§ **TESTO DELLA PAGINA**:
┌────────

Viaggiare alla scoperta dei sapori calabresi, è una sorta di slalom culinario, che ripercorre il piacevole gusto di una cucina basata sulla tradizione. Citandone solo alcuni dei prodotti, forse tra i più conosciuti troviamo, la Cipolla Rossa di Tropea, acclamata da grandi chef e richiesta addirittura dalle multinazionali che operano nel settore alimentare. Poi ci sono le Clementine, onore e vanto soprattutto della piana di Sibari. Entrambi prodotti, presenti nei mercati ortofrutticoli e nei supermercati di tutta Italia.
Ma uno dei prodotti simbolo della regione è il peperoncino. E’ straordinario pensare quanto esso, sia stato complice di un eccellente marinaio di fine quattrocento, Cristoforo Colombo. Quanto fascino abbia avuto la sua storia… Notevole prodotto, venuto da un altro continente per poi integrarsi nei piatti italiani durante l’età moderna. Profondamente penetrato nelle culture locali diventando definitivamente un elemento principe nell’Ottocento. Oggi il peperoncino è assurto a simbolo della cucina calabrese.
Antropologia dell’arte culinaria calabrese
Bisogna ammettere che per noi calabresi, il rapporto con il cibo è stato da sempre un legame molto forte. Esso ha generato una preoccupazione direi quasi atavica. Non a caso, le prime due domande che una madre calabrese rivolge al proprio figlio fuori casa sono: se ha mangiato, e cosa ha mangiato. Ciò denota un passato, non molto lontano, in cui la scarsezza di cibo era un incubo ricorrente e l’abbondanza era un autentico miraggio. La Calabria vanta da sempre, una cultura del cibo variegata, ovvero, ciascun territorio conserva tradizioni locali radicate, ma comunque ricche di contaminazioni con altre culture. Resta superfluo sottolineare che, accanto alla trasformazione dei prodotti del mare e della terra, c’è poi la fase della cucina vera e propria. Qui entrano in campo mamme, nonne e zie, custodi di saperi e tradizioni secolari, dove la dedizione di queste donne è davvero commovente.
Come nascono i prodotti
In Calabria, quando si parla di cibo e di cucina, è utile distinguere due momenti. La fase produttiva, quella propriamente stretta alle conserve e la fase di trasformazione legata a salumi e formaggi. Una grandiosa festa sociale in cui gruppi familiari in collaborazione di amici, si ritrovano a preparare con cura e pazienza i vasetti con le conserve alimentari. Succulenti capolavori culinari che accompagnano i piatti a tavola nei lunghi mesi autunnali e invernali. Infatti vantiamo marmellate e confetture di ogni genere. Clementine, bergamotto, ciliegie, pesche, albicocche, arance, fragole, fichi, amarene, cipolle… E poi il liquore al cedro, e altri ancora col bergamotto, alla liquirizia, e come non citare qualche capolavoro di limoncello.

└────────

§ **DATI FORNITI**:
┌────────

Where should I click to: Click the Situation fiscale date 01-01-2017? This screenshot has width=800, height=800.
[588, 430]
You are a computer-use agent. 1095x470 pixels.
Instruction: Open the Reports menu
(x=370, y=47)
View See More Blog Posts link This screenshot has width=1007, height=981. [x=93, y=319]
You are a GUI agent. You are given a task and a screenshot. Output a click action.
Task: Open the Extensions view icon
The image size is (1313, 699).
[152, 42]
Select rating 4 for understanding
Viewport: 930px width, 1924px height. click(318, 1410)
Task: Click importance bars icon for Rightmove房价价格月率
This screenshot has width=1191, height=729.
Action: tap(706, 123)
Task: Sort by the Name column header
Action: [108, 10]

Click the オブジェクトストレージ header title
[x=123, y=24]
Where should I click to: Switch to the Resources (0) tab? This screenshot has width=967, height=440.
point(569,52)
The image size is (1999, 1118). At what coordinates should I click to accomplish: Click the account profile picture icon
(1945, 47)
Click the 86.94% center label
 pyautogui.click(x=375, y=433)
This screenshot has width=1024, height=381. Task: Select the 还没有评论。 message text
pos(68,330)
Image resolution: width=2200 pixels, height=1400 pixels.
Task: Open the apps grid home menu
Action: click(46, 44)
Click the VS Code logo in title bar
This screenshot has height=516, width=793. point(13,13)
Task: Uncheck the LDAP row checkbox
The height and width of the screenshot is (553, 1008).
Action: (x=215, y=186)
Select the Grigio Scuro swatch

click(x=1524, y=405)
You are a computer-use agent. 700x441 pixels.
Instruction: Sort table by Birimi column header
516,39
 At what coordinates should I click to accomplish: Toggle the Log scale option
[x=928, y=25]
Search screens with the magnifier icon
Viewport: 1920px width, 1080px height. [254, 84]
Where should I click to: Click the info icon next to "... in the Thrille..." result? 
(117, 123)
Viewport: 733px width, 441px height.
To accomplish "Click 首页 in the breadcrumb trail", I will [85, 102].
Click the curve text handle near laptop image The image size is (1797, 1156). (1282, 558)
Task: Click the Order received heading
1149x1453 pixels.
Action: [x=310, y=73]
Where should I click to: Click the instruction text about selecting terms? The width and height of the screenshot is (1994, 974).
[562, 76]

└────────

§ **CONSEGNE**:
1. Per ciascuna delle affermazioni seguenti, indica se il testo della pagina le conferma, con un sì o un no, e cita tra virgolette le parole del testo che lo dimostrano. (a) La Cipolla Rossa di Tropea è richiesta anche dalle multinazionali del settore alimentare. (b) Il peperoncino è diventato un elemento principe nel Settecento. (c) Le conserve accompagnano i piatti a tavola nei mesi estivi.
2. Ricopia parola per parola le righe dell'elenco, partendo dall'inizio dell'elenco e arrivando fino alla riga che contiene "View See More", inclusa.

§ **RISPOSTE**:
1.
(a) Sì: "richiesta addirittura dalle multinazionali che operano nel settore alimentare".
(b) No: "diventando definitivamente un elemento principe nell’Ottocento".
(c) No: "accompagnano i piatti a tavola nei lunghi mesi autunnali e invernali".

2.
Where should I click to: Click the Situation fiscale date 01-01-2017? This screenshot has width=800, height=800.
[588, 430]
You are a computer-use agent. 1095x470 pixels.
Instruction: Open the Reports menu
(x=370, y=47)
View See More Blog Posts link This screenshot has width=1007, height=981. [x=93, y=319]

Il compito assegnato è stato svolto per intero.